RS Assessment use the raw scores achieved in the PUMA and PiRA assessments to calculate scores using a range of scales. Here are brief summaries of a few of the important ones:

  • The Standardised Score is based on a typical normal distribution with a standard deviation of 15 and an average of 100. This means in practice that most results are between 70 and 130 (two standard deviations either side of 100). The raw score is converted into a standardised score based on a conversion table that is the same for all students within a year group.
  • The Age Standardised Score is similar to the Standardised Score, but with the important difference that the score allocated to a student is adjusted based on their age within a year group.
  • The percentile rank is allocated based on the number of students that would have achieved that given rank from a representative national sample. So if a student is in the 70th percentile, it means their result was better than 70% of a representative sample of students from the same year group. There is a fixed relationship between standardised scores and percentile ranks (e.g. the 50th percentile will intersect with a standardised score of 100).
  • The performance indicators give a sense of the age related expectations of that child based on their standardised score. Students are shown as "working towards", "working at" or "working at greater depth" based on defined thresholds (see the Performance Indicators page on the RS Assessment website for more information). RS Assessment set these thresholds at a level that is slightly more demanding than the expected standard of the tests, to ensure that they remain secure estimates of a student's performance.

The Assembly Approach

Assembly, on the other hand, mainly shows aggregated data derived from PUMA and PiRA scores in Assembly Analytics, and the scales used are subtly different to (but derived from) the ones used by RS Assessment. Assembly's scales are as follows:

  • The Key Stage 2 scaled score equivalent, which takes the standardised score / percentile rank from PiRA/PUMA and converts it into the equivalent grade in the latest release of the DfE's Key Stage 2 SATs scale, which uses a scale from 80 to 120. This is not a normal distribution, so 100 is NOT the average, but is instead what the government considers to be the "Expected Standard". 110 is what the DfE believes to be a "High score". This allows us to give you an average score across multiple year groups and classes in a language that primary schools often use for their broader accountability purposes.  
  • Assembly's performance indicators consider all students who have a KS2 scaled score equivalent of 100+ as "Expected Standard", and students of 110+ as "High Score". This is less cautious than the RS Assessment calculation, since there is no inbuilt adjustment to ensure these are secure judgments. This is an important difference: because Assembly focuses on aggregated data, an inbuilt buffer would skew average performance down.
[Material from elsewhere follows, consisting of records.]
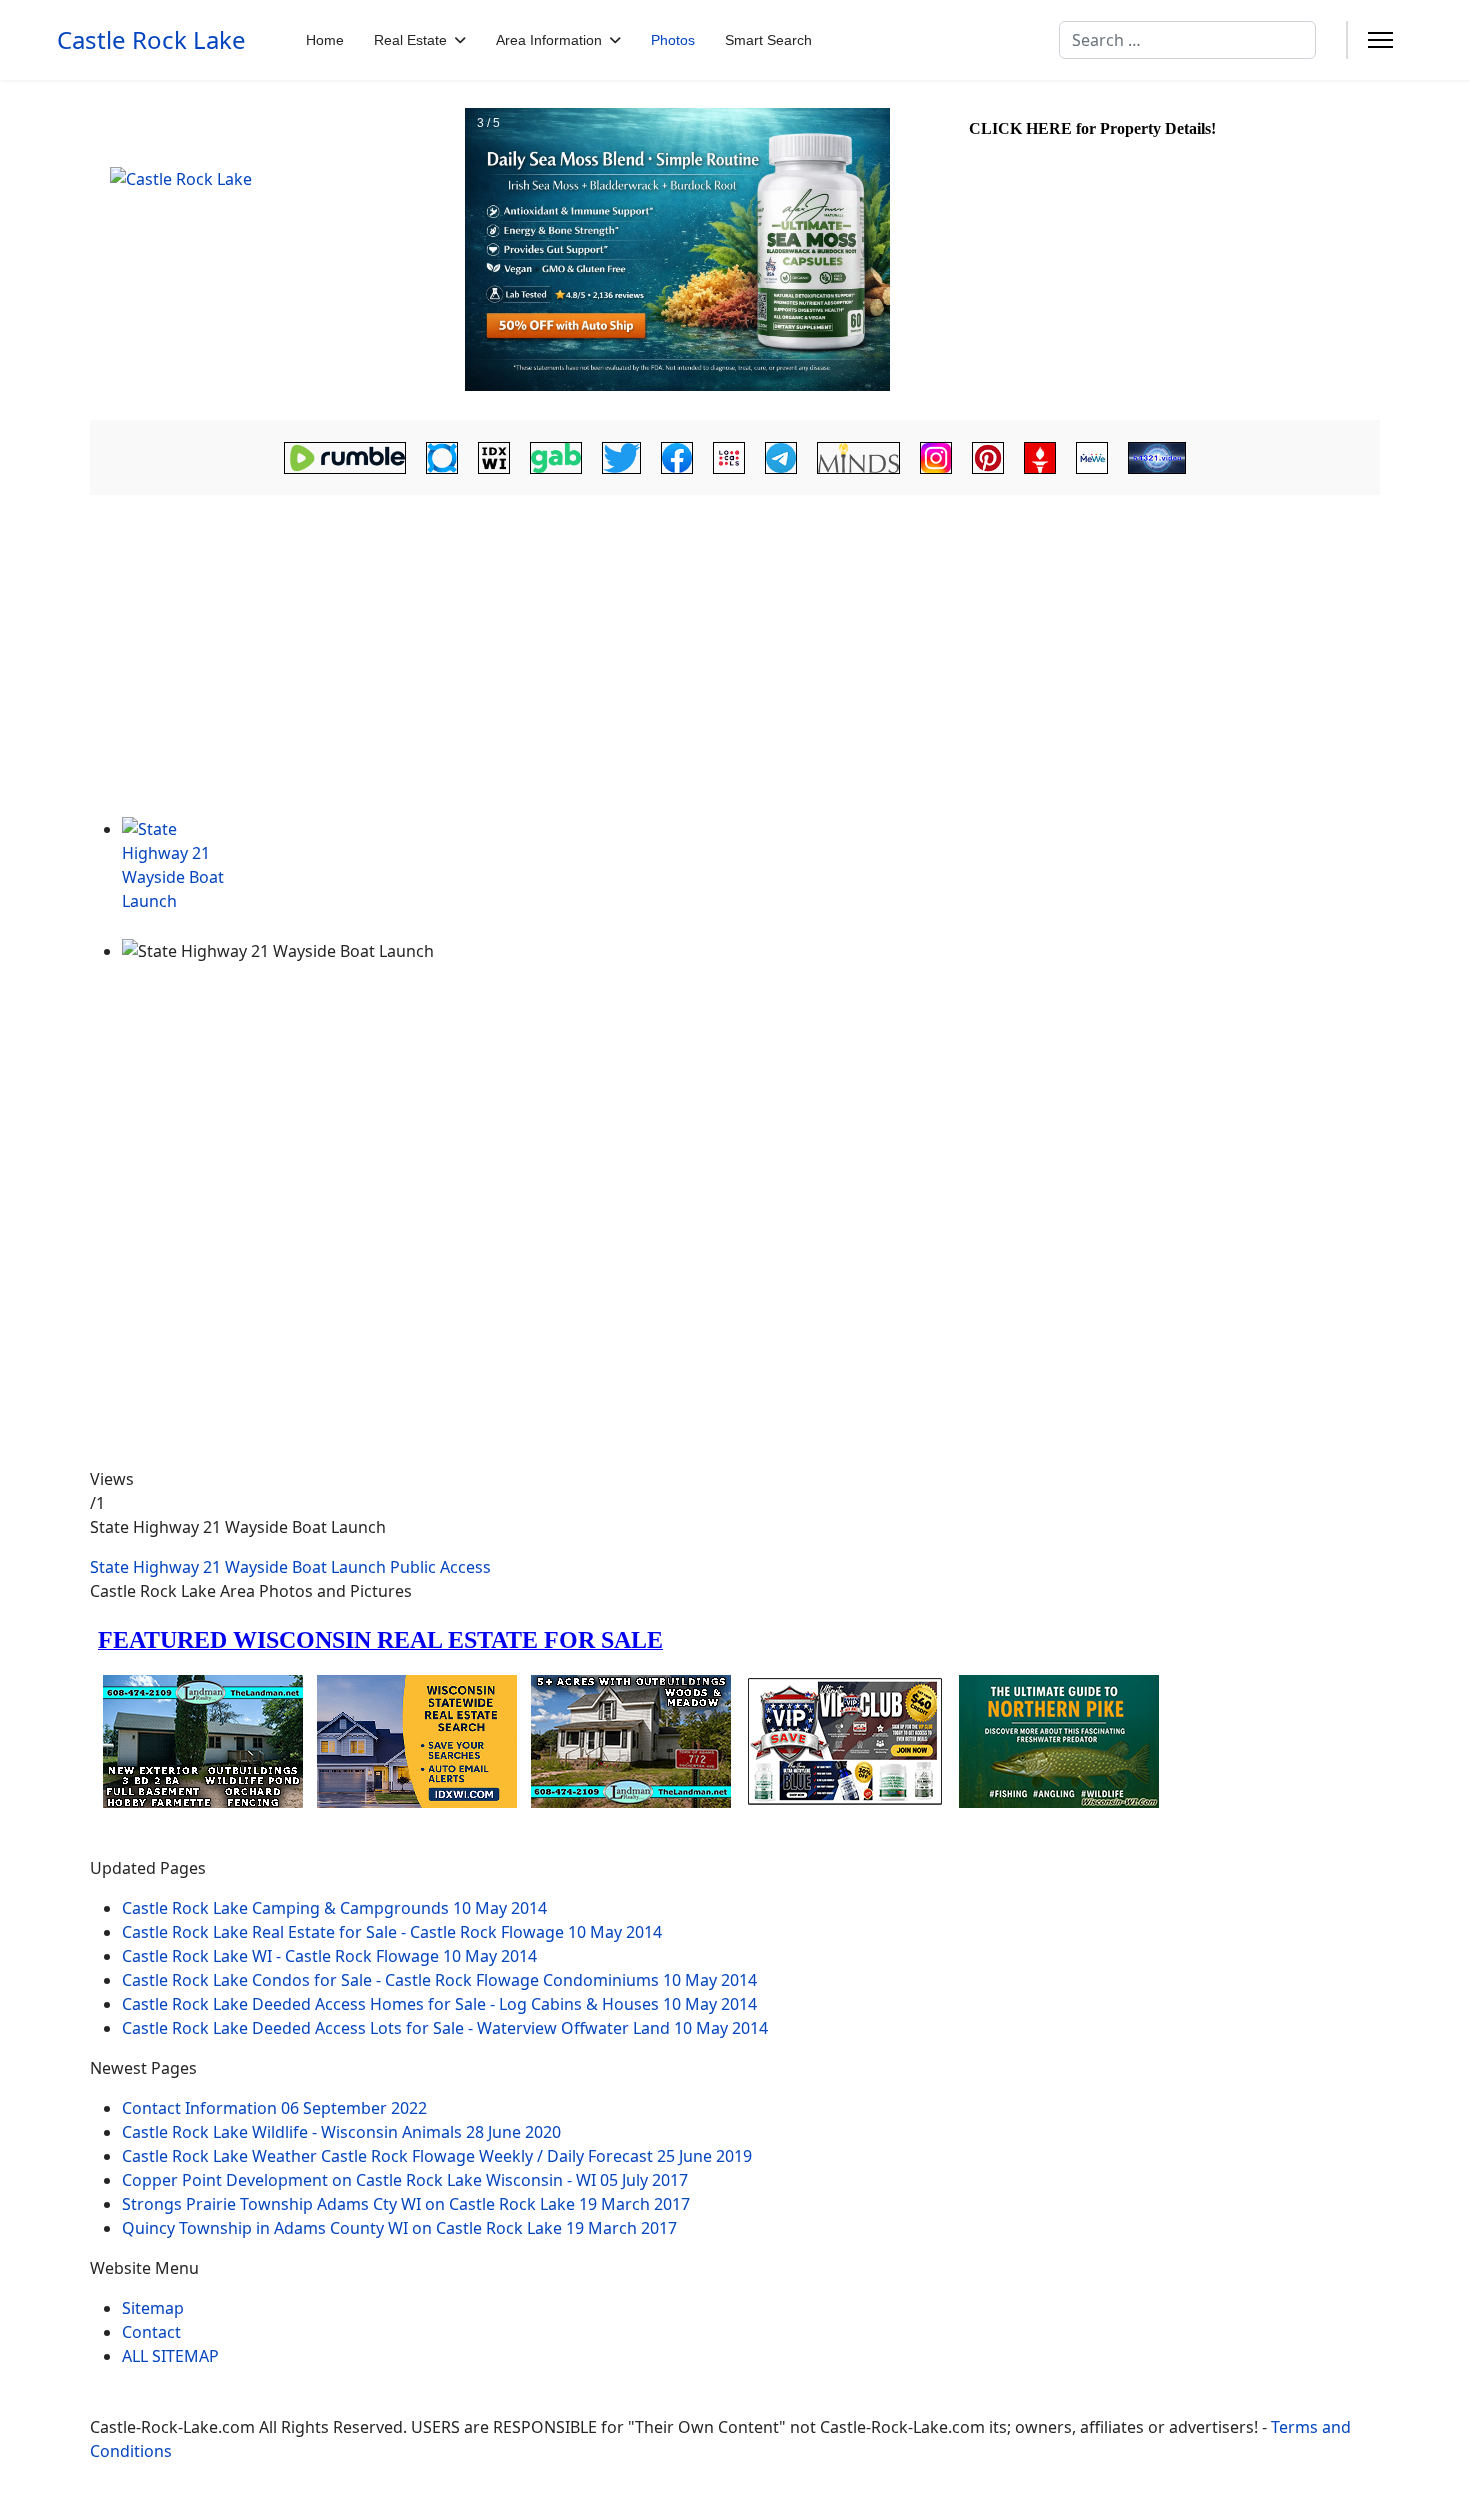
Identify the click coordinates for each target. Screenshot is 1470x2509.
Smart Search (768, 40)
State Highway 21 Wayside (189, 1567)
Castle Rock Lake (151, 40)
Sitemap (153, 2308)
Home (325, 40)
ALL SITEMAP (170, 2356)
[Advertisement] (735, 667)
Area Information (549, 40)
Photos (673, 40)
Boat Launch (339, 1567)
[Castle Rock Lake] (275, 250)
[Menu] (1380, 40)
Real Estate (410, 40)
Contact (151, 2332)
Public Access (440, 1567)
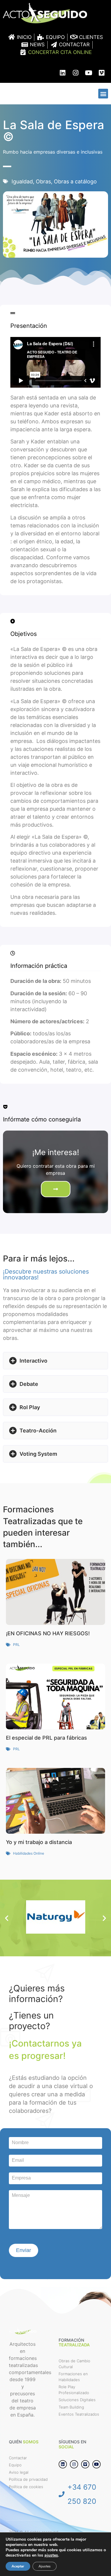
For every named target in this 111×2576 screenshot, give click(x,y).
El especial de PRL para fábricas (46, 1738)
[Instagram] (75, 72)
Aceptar (18, 2566)
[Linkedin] (62, 72)
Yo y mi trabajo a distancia (39, 1842)
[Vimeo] (101, 72)
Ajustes (44, 2566)
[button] (103, 93)
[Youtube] (88, 72)
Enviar (23, 2250)
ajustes (51, 2555)
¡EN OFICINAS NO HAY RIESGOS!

In practice therefore, whereas the Assembly performance indicator for Expected Standard is always set at a level that matches our calculation of the threshold for a Key Stage 2 Scaled Score Equivalent of 100+, the equivalent RS Assessment performance indicator actually equates to a slightly more challenging level, that would translate to an Assembly Key Stage 2 Scaled Score equivalent of 101+ in both Reading and Mathematics (based on the most recent DfE data). Similarly, while Assembly calculates High Score as 110+ as a Key Stage 2 Scaled Score equivalent, the RS Assessment threshold is set at a slightly more challenging level.

Which one you use to interpret progress and understanding will depend on the purpose of your judgements. To assess whether a student is secure in the knowledge of a particular topic, the PiRA / PUMA Performance indicator is the more valuable. However, to judge the aggregate performance of a larger cohort, the Assembly measure is likely to be more accurate on average.